◆ The problem: In the entries below, find the line containing "The height and". Write out that line and all lines after it, exactly, and nothing else.

◆ Dataset records:
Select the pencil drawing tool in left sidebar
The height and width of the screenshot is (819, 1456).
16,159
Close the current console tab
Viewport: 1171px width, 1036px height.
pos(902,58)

◆ Task result:
The height and width of the screenshot is (819, 1456).
16,159
Close the current console tab
Viewport: 1171px width, 1036px height.
pos(902,58)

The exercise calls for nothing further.